---- EXCERPT TO READ
4.     Covenants of the Company.

 

(a)     In connection with the Offerings, the Company will at all times comply with any requirements imposed upon it by (i) the 1933 Act, as now and hereafter amended, and by all applicable state securities laws and regulations, to permit the continuance of offers and sales of the Notes, the Placement Agent Warrants, Exchange Shares, Warrant Shares and Conversion Shares (as defined in the Note Purchase Agreement) (collectively, the “Securities”) in accordance with the provisions hereof, the Memorandum and the Purchase Agreement, as applicable, (ii) the 1934 Act and (iii) Regulation FD. During such period, the Company will amend and supplement the Memorandum in order to make the Memorandum comply with the requirements of the Act.
--------
---- SOURCE MATERIAL
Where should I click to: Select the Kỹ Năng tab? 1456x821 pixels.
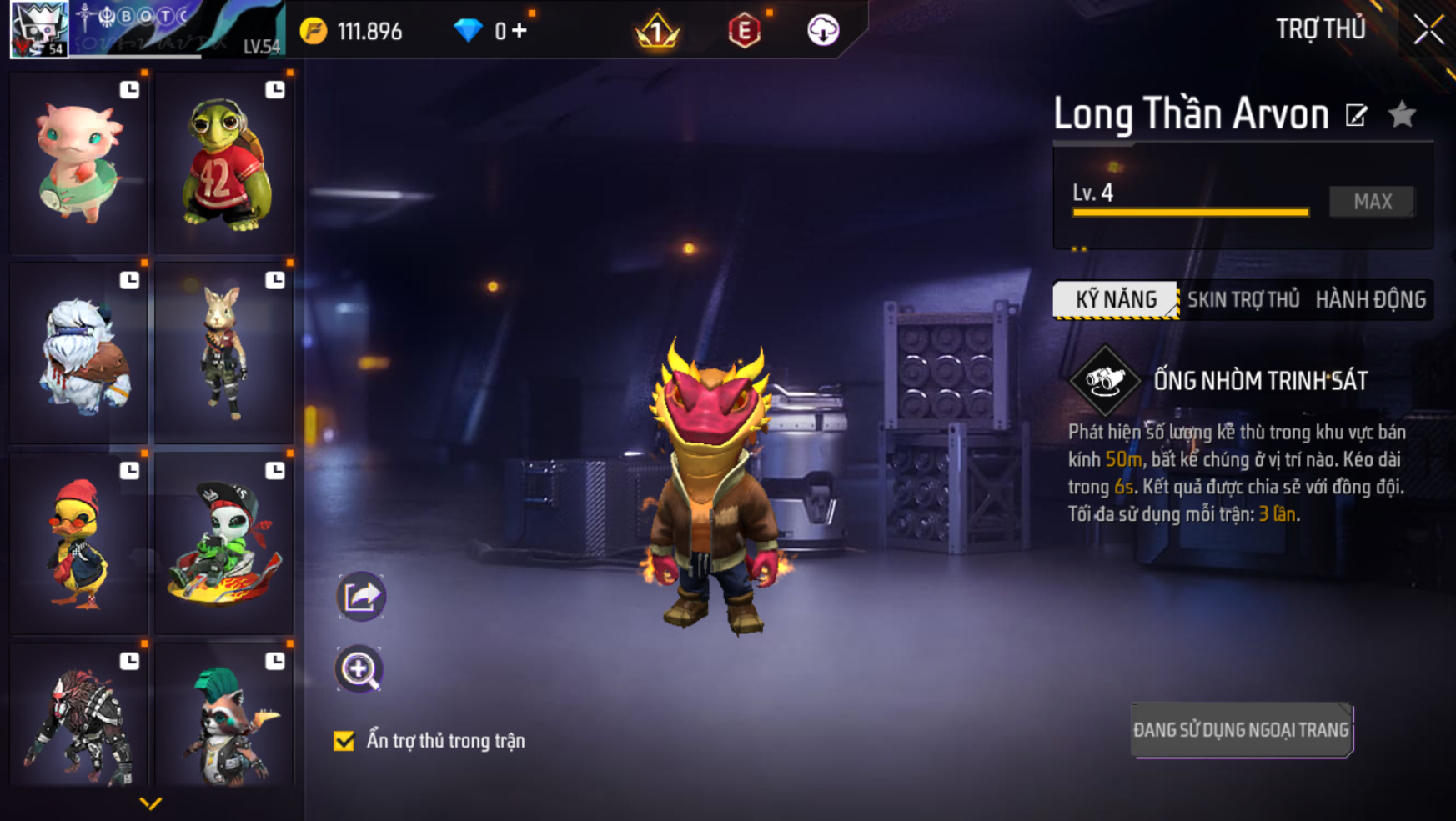pyautogui.click(x=1116, y=300)
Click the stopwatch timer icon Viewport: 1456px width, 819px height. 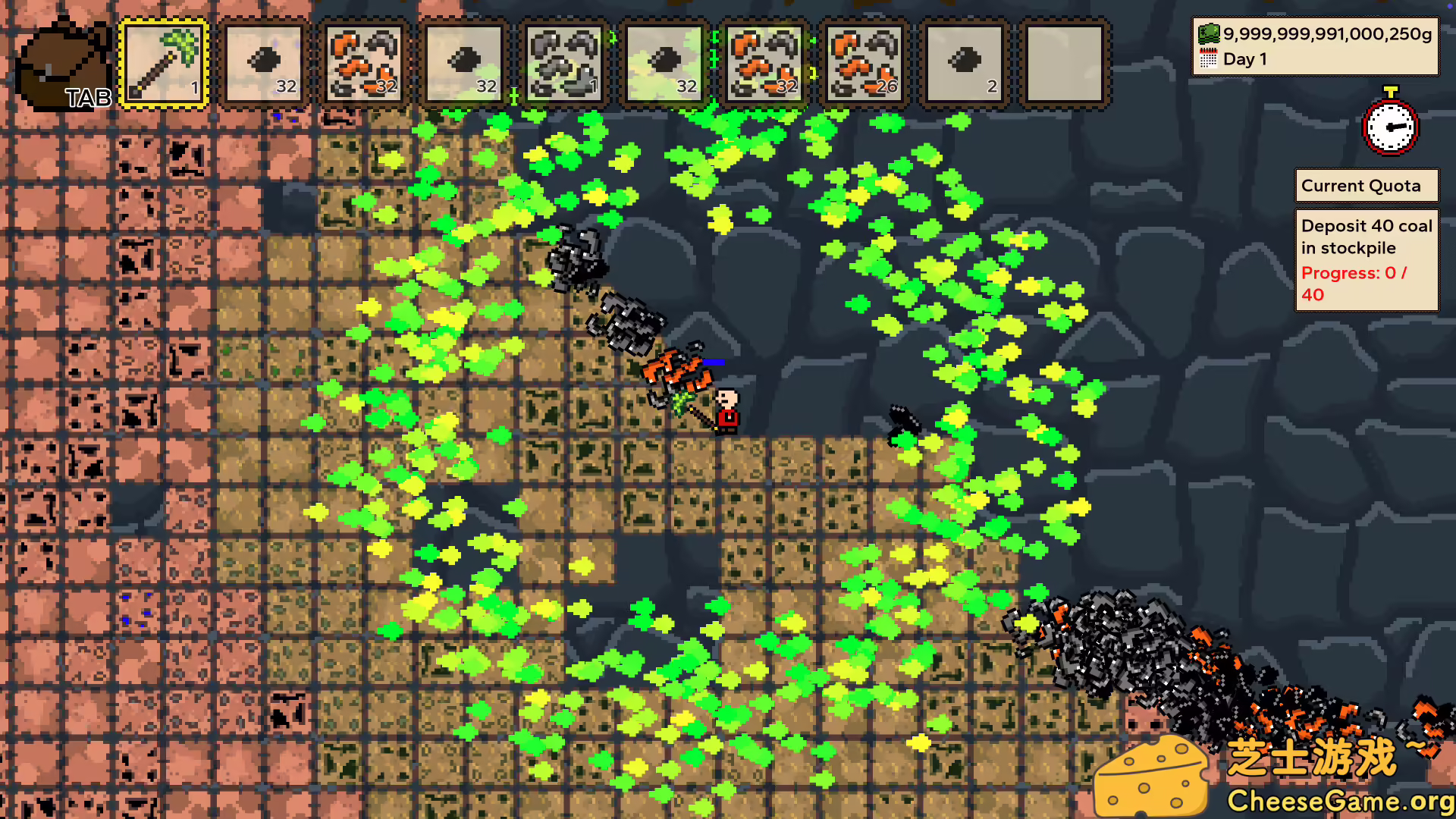click(1390, 127)
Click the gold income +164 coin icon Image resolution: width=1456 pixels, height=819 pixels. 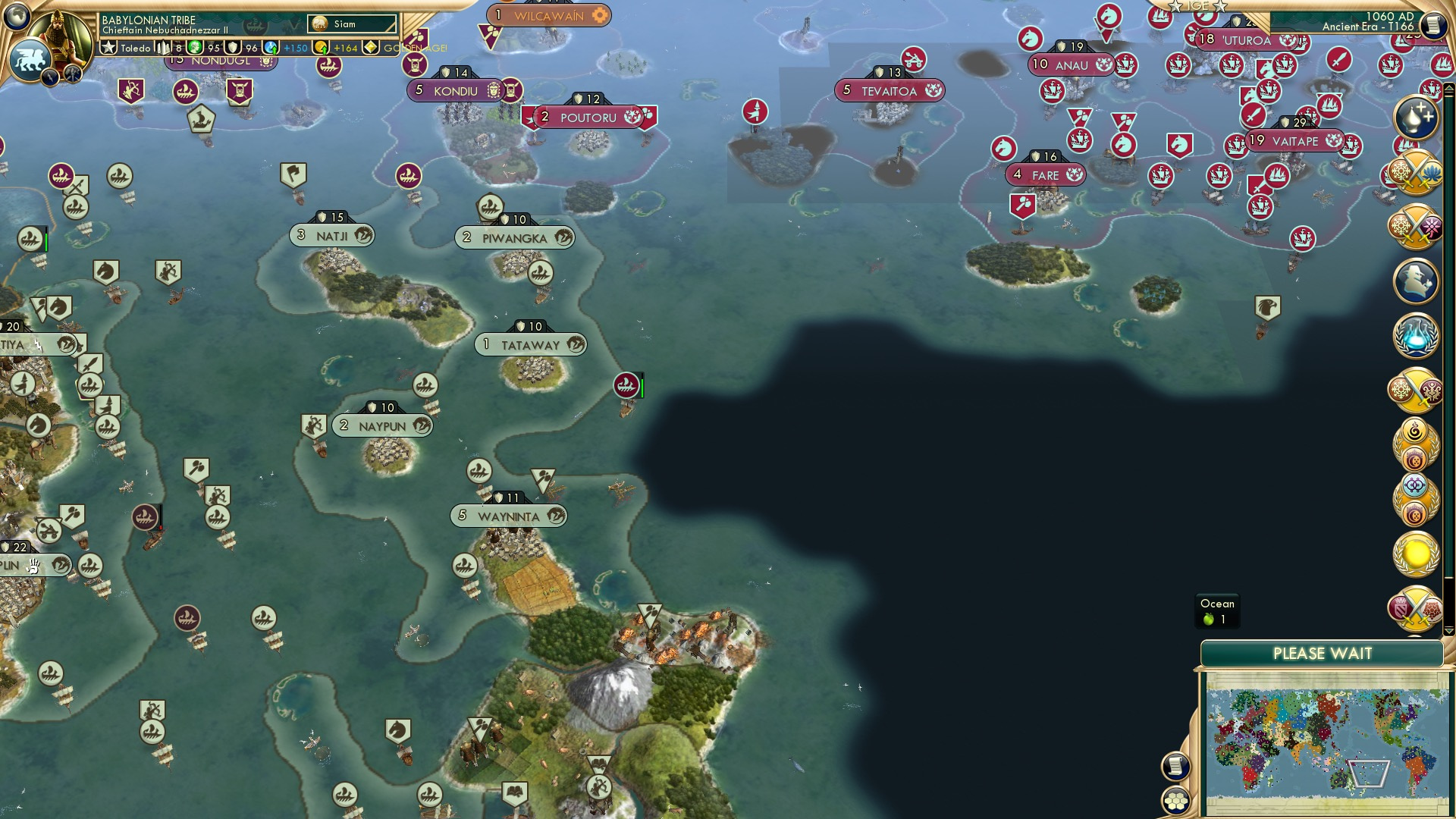[x=321, y=48]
--------
* **REQUIRED TASKS**
(1) Sum up the company covenants section in two sentences.
(2) Turn the paragraph of the company covenants section that opens "In connection with the Offerings" into a short bulleted list that keeps its main facts.
(3) Draft the clause that comes next in the company covenants section, following its paragraph (a).

* **PER-TASK ANSWERS**
(1) In connection with the Offerings, the Company must comply at all times with requirements imposed by the 1933 Act and applicable state securities laws and regulations, so that offers and sales of the Notes, Placement Agent Warrants, Exchange Shares, Warrant Shares and Conversion Shares can continue. It must also comply with the 1934 Act and Regulation FD, and during that period it will amend and supplement the Memorandum so that the Memorandum complies with the requirements of the Act.

(2)
- In connection with the Offerings, the Company will comply at all times with requirements imposed on it by:
  - the 1933 Act, as now and later amended, and all applicable state securities laws and regulations, so that offers and sales of the Securities can continue under this agreement, the Memorandum and the Purchase Agreement, as applicable;
  - the 1934 Act;
  - Regulation FD.
- The "Securities" are the Notes, Placement Agent Warrants, Exchange Shares, Warrant Shares and Conversion Shares.
- During that period, the Company will amend and supplement the Memorandum to make it comply with the requirements of the Act.

(3)
(b)     If at any time it is known or believed that any event occurred as a result of which the Memorandum, the Purchase Agreement, the Note Purchase Agreement or any representation or warranty contained in this section includes an untrue statement of a material fact or, in view of the circumstances under which they were made, omits to state any material fact necessary to make the statements therein not misleading, the Company will notify the Placement Agent and will prepare an amended or supplemented Memorandum, Purchase Agreement or Note Purchase Agreement, as applicable, which will correct such statement or omission.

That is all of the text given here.